Updated: Oct 24, 2020

If you are a conspiracy theorist who considers the CEOs of the tech giants to be evil incarnate, Techlandia could be just the game you've been waiting for. The tongue-in-cheek premise is exactly that: a Doctor Who-style plot where a tech company is about to launch a new smartphone that will open up a portal to a Cthulhu-like dimension. You play as a tech blogger trying to crash the press conference at which the new phone is due to be announced.
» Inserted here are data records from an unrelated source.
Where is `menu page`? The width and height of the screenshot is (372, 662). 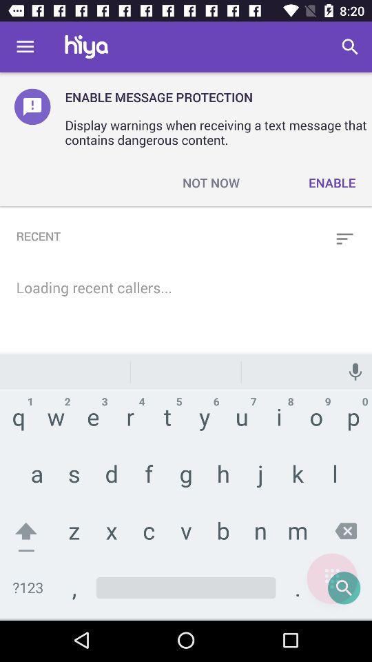
menu page is located at coordinates (332, 579).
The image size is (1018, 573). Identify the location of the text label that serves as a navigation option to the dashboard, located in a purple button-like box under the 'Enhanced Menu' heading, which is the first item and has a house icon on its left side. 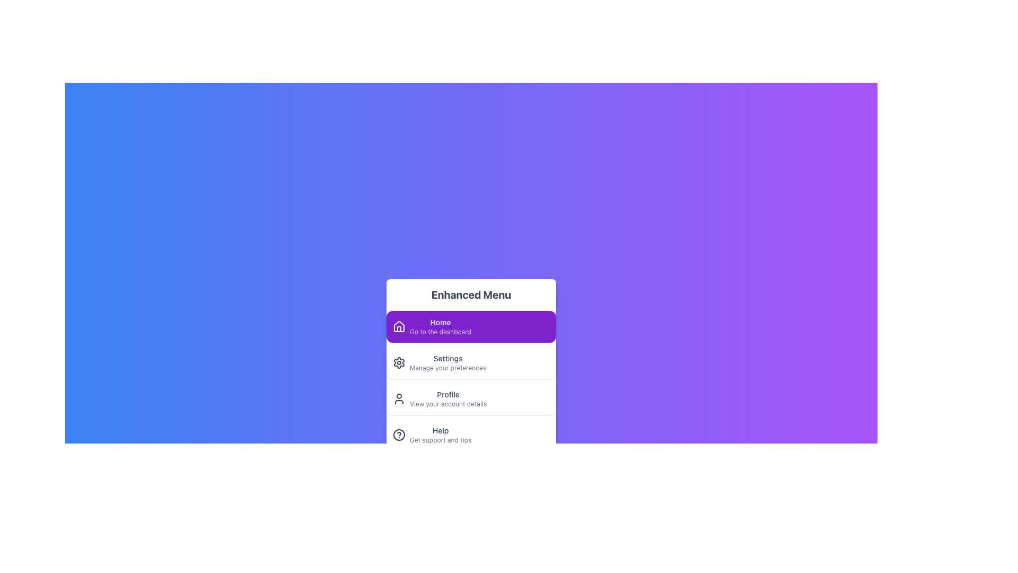
(440, 326).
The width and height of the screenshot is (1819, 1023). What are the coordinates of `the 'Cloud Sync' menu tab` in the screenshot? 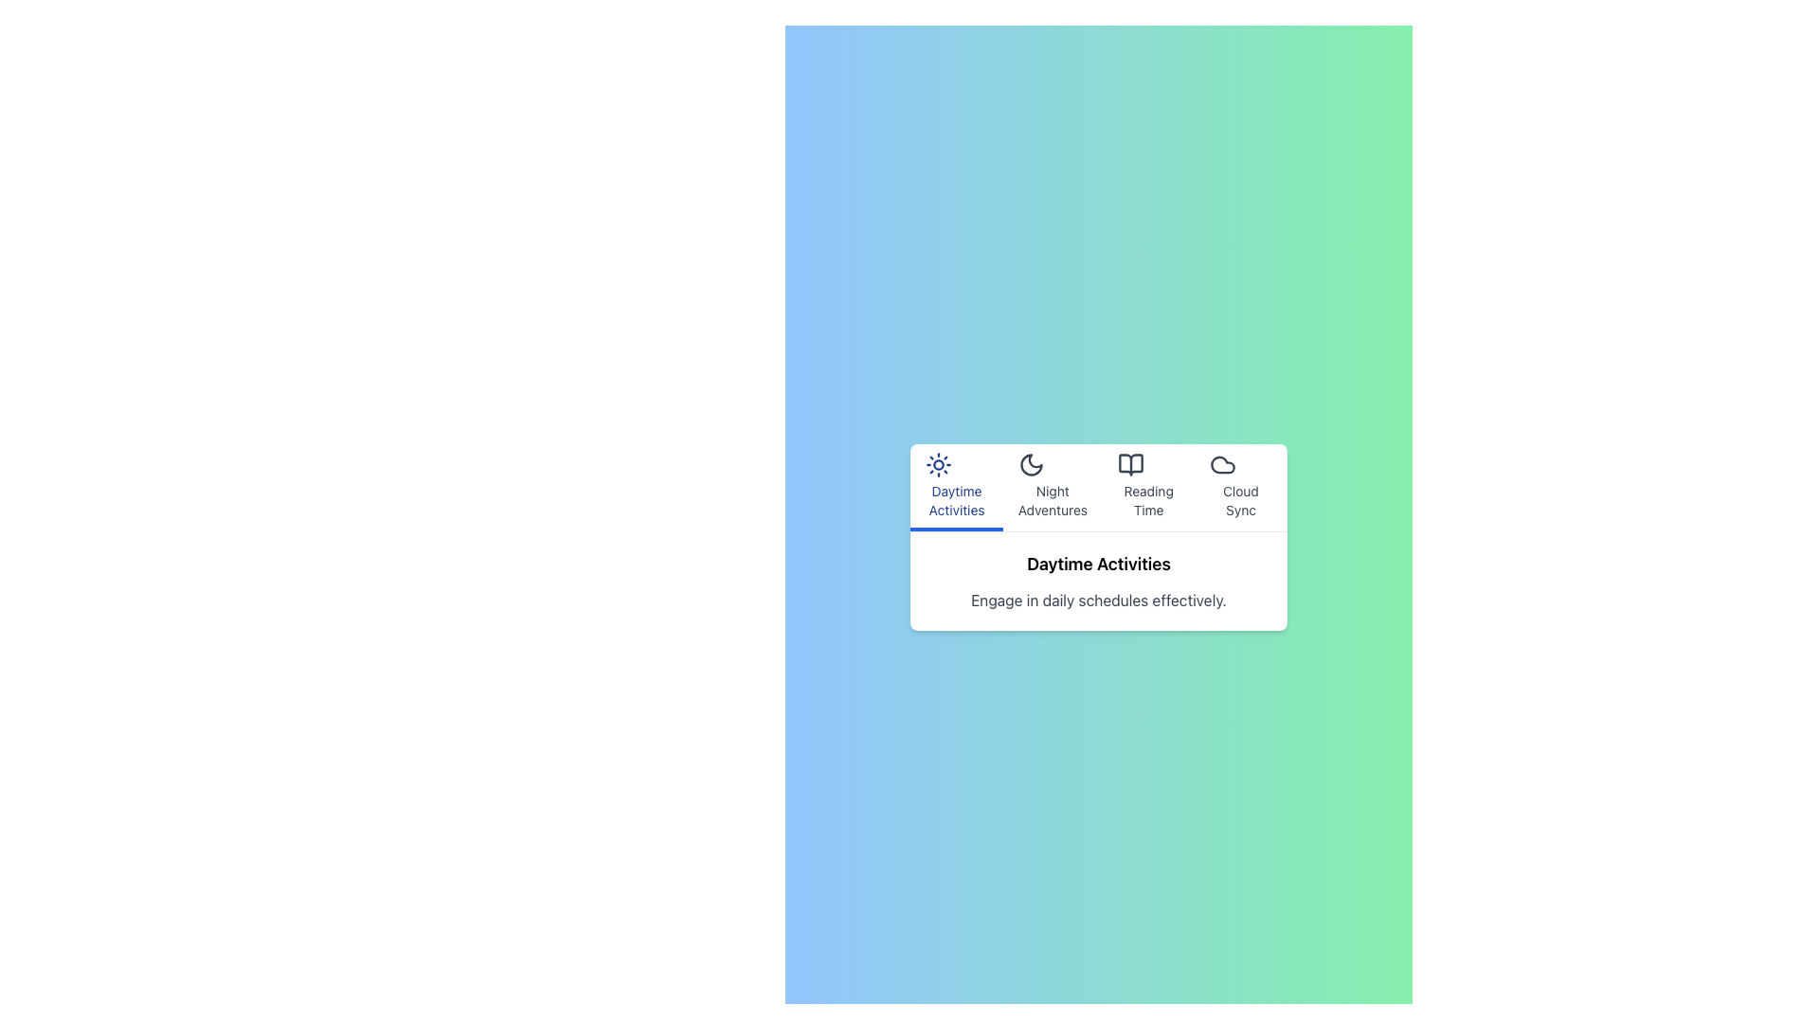 It's located at (1241, 486).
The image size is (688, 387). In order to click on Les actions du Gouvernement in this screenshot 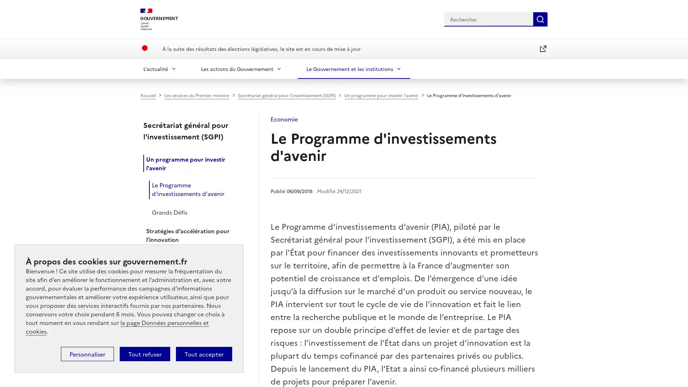, I will do `click(241, 68)`.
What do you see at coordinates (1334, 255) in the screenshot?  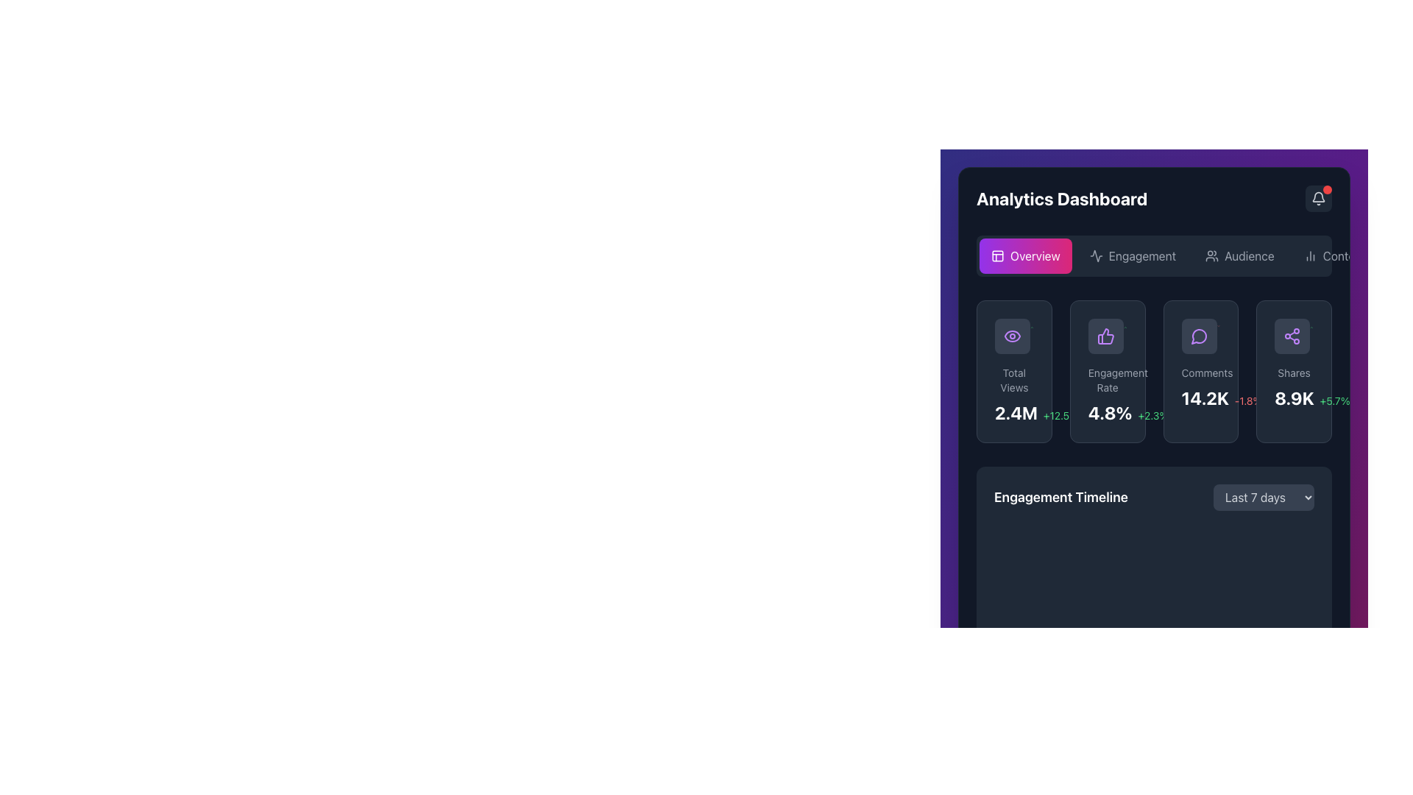 I see `the 'Content' button on the far right of the navigation bar` at bounding box center [1334, 255].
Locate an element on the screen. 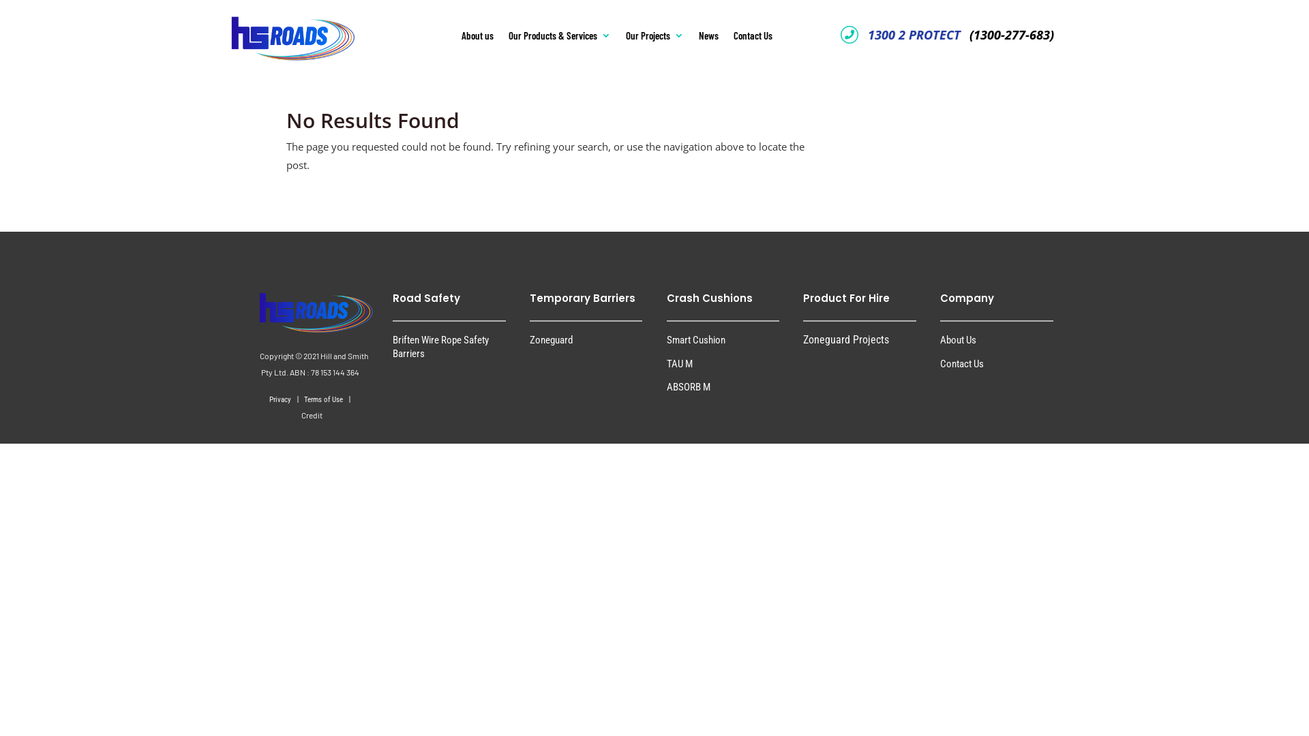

There's a lot of flavour text and back story on all the cards, and that certainly adds to the experience of playing the game. The game itself is fairly straightforward. You are racing against a timer that counts down each turn. Bad things happen when the Doomsday Clock countdown timer hits certain numbers, and it's game over if the timer reaches zero. The action takes place at the tech company's HQ and that's made up of eight hexagonal tiles, the central four of which are the same in every game. You have two actions on your turn, including movement, 'investigating' the room you are in (ie: one of the four tiles outside the central hub), fighting a tech cultist in the room you are in and picking up a QR code in the room. You are trying to investigate all four of the rooms and collect QR codes and decryption codes (the reward for defeating a cultist).

Techlandia is a game that pokes fun at the tech industry. It's an enjoyable romp but it's principally luck based. You'll be rolling a six-sided die to determine whether or not you are successful in conducting an investigation (evens are successes; odds are failure). Failure results in you having to draw and act on a (mostly negative) Encounter card; success spawns a QR code token and a cultist at whatever locations are drawn. When you are in the same space as a cultist, you have to combat them. Again, this is a simple die roll where you have to match or beat the number on the Enemy card drawn. Succeed and you gain a decryption code; fail and you lose 'objectivity' (ie: take a hit). If you play Techlandia as a multi-player game, the nice touch is that a player that loses all objectivity (takes three hits) temporarily becomes a 'fanboy' who turns on the other players.

There's nothing wrong with dice-based luck games. We're used to dice to determine combat and we love the excitement of push-your-luck games. In the preview version of Techlandia, however, we thought it was a mistake to have to roll the die at the start of the game to determine how many Gear cards each player starts with. These Gear cards are potentially powerful single-use action supplements and luck mitigators which typically allow a re-roll or even an automatic success. In what designer Dan Ackerman describes as a 'cooppetative' game, it can be rather demoralising to roll a 1 to receive just one Gear card when an opponent has just rolled a number that gives them five Gear cards. After our first couple of plays, we substituted our own house rule that everyone started on a more level playing field with three Gear cards.

Techlandia incorporates several thematically appealing touches. Player boards look like mobile phones and the QR code cards show actual QR codes that you scan with your real phone as part of the end game. Only one of the four codes will give you the win; the other three will result in you being busted by the security guards and having your brain sucked out by a tentacled demon. You can make a push-your-luck dash for glory or insanity with a single QR code - indeed, you may have to do that if you're running perilously close to zero on that Doomsday Clock. The game encourages you, however, to collect all the codes and sufficient decryption codes (from defeating cultists) so that you are able to scan the code cards until you hit upon the winning code.

Techlandia takes up to four players playing semi-cooperatively: you are all on the same side and working collectively against the Doomsday Clock countdown timer but you are competing in a race to be the first to successfully gain access to the phone launch. The rules also offer the option of playing as a fully co-operative team. The game works equally as a solitaire.

Shown here on Board's Eye View is a preview prototype of Techlandia. Publishers 11231 are bringing the game to Kickstarter next week. The finished version is expected to have plastic minis rather than the standees used in the prototype and it's likely that the game will incorporate further scenarios. We'll be watching the launch with interest. No QR codes will be needed to access Techlandia's Kickstarter campaign: we'll add a link once the campaign goes live.